Currently, no type of anti-venom exists to undo what’s done from fugu poisoning. Regardless of the risk, in Japan’s most luxurious restaurants trained and licensed fugu chefs deftly prepare fugu for high society types, fugu aficionados, and culinary thrill seekers. Chefs adhere to strict preparation, sanitation, storage, and disposal guidelines to minimize risk.

Mongolian Boodog
They don’t call it “Outer Mongolia” for nothing. Nomads, sans stainless steel gourmet kitchens, ages ago found more ingenious ways to cook a whole goat, sometimes marmot (but they may have fleas that host bubonic plague, so goat may be a better choice)—from the inside out, after you’ve hung it upside down, bled it and broken its legs.

The stuffing is a bit non-Western, too: smooth hot stones crammed into every cavity imaginable and even up under the leg skin where you would have yanked the broken the bones out. Blowtorch the beast ‘til desired doneness; it can also be roasted over an open fire. That’s authentic Mongolian barbecued meat, Boodog.

Jellied Moose Nose
The ‘jelly’ part makes it sound sweet, like a clear jelly you spread on a nice thick slice of toasted sourdough. But jellied is how the moose nose is prepared, not jelly as in bread spread. This is, after all the cooking is done, a traditional and time-honored Alaskan dish of real sliced moose snout. White meat or dark?

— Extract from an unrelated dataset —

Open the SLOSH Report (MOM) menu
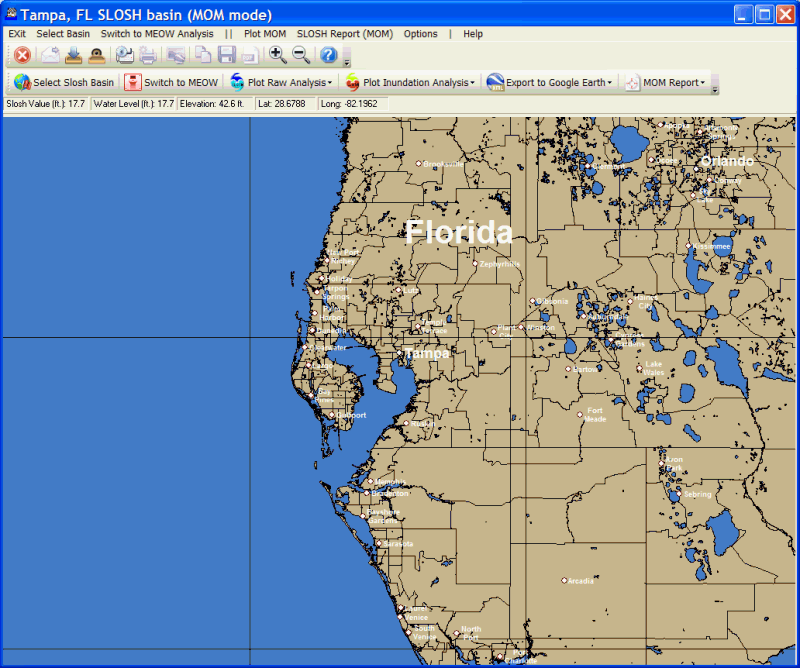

The list could go on AND even more interestingly be drawn from the perspective of someone well outside the American diet. A non-American list of most disgusting “delicacies” would probably begin with the All-American hotdog and a bag of pork rinds: “A ghastly, but clever disguising of cast off animal parts that do nothing for your health or virility.”

Bat Paste and Soup
A dish from Thailand, The bat glue is a magnificent show-stopper, as the strategy includes tossing an entire bat into a water and bubbling it to delicate quality. At that point, it is crushed into glue with herbs, and simply like that, your bat glue is all prepared for you. The bat soup of Palau Islands, a United States Associated State, serves the bat entire in the soup, hide and all, and you can appreciate it while the fuzzy little head gazes at you.